### WHAT IS BEING ASKED:
Please set down exactly the lines from the one containing "You are a GUI" through the last line of the records below, both included, with no pictures.

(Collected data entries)
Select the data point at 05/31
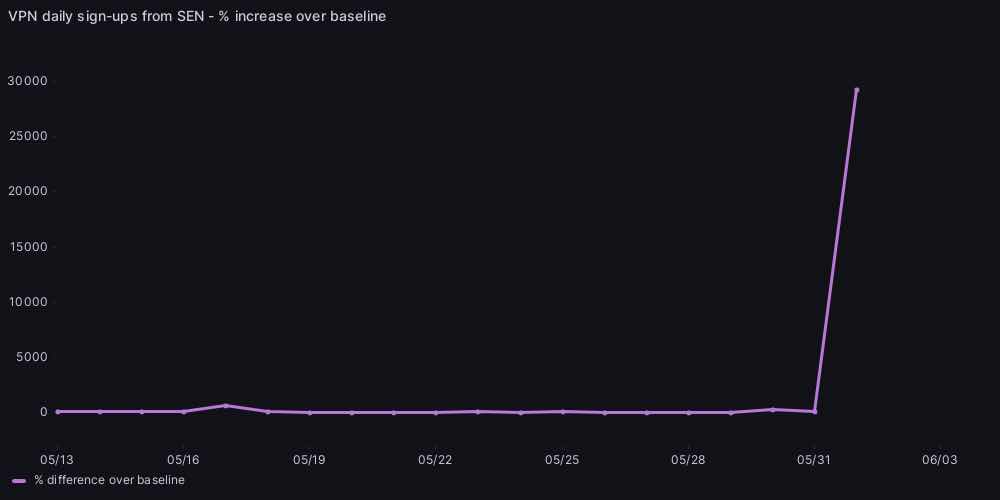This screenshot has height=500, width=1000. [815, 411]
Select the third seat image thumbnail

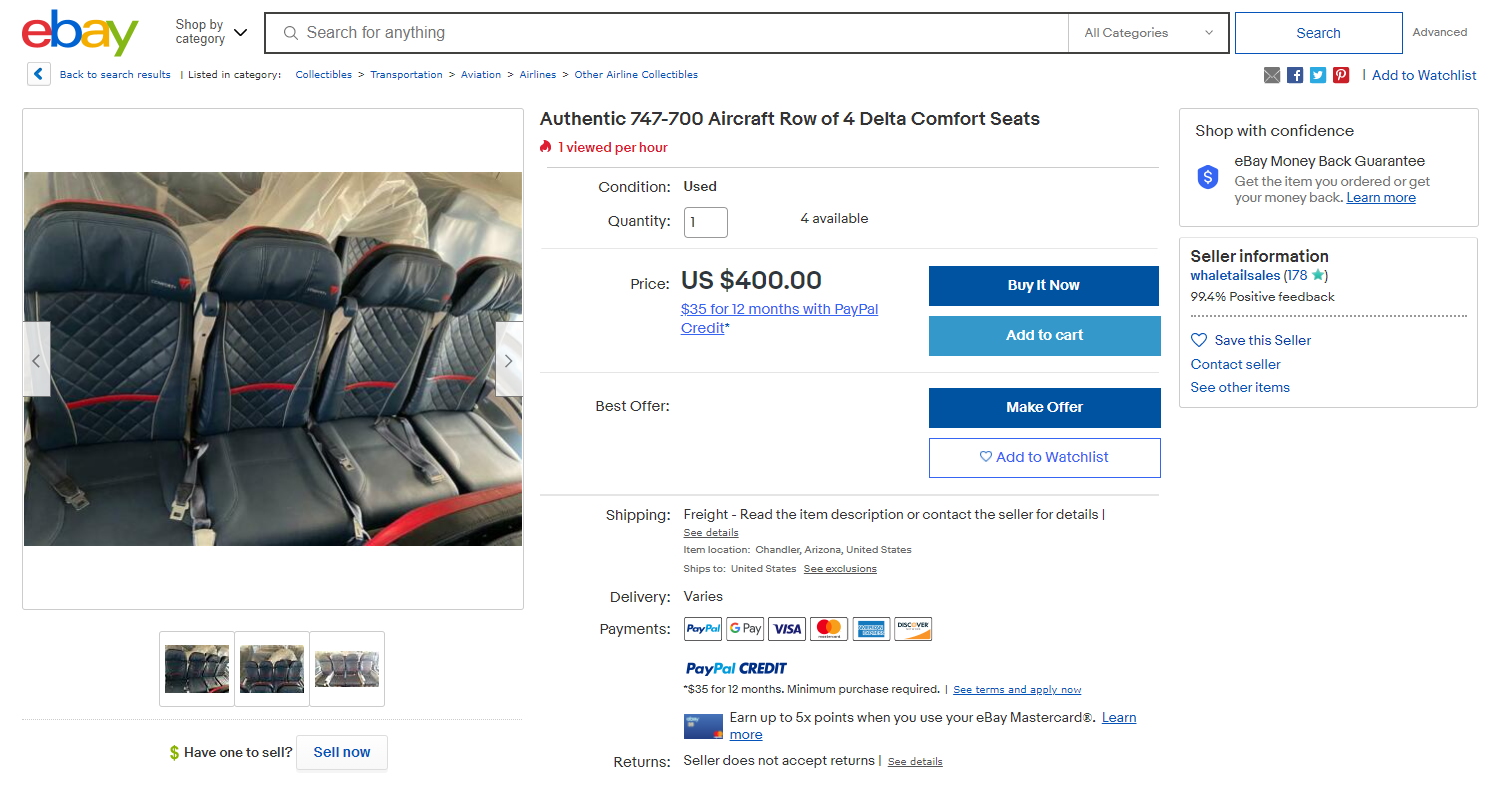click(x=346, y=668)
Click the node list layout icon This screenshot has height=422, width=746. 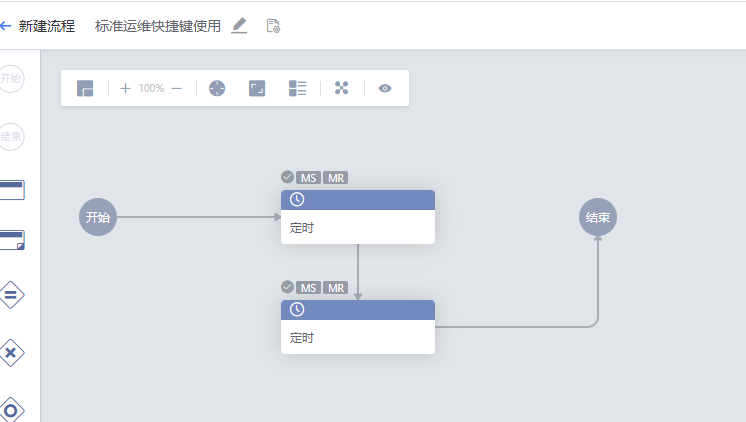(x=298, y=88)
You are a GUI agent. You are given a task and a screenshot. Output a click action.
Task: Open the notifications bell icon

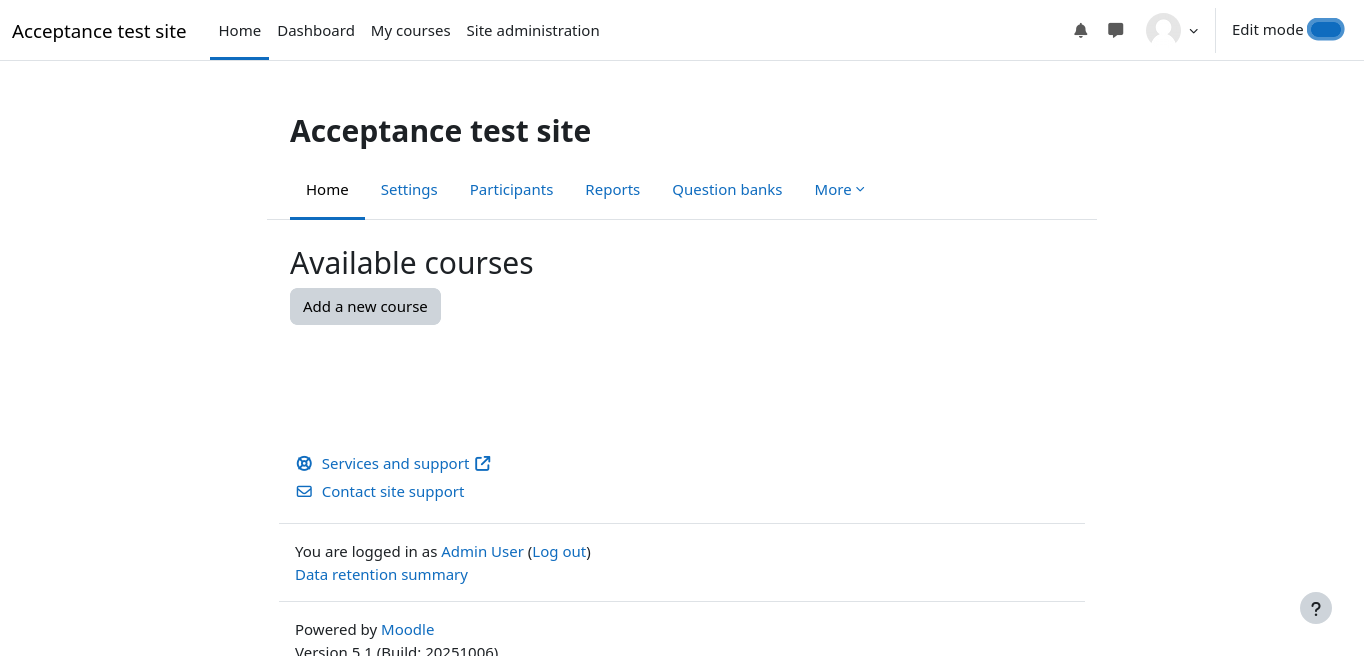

### WRITTEN ANSWER:
You are a GUI agent. You are given a task and a screenshot. Output a click action.
Task: Open the notifications bell icon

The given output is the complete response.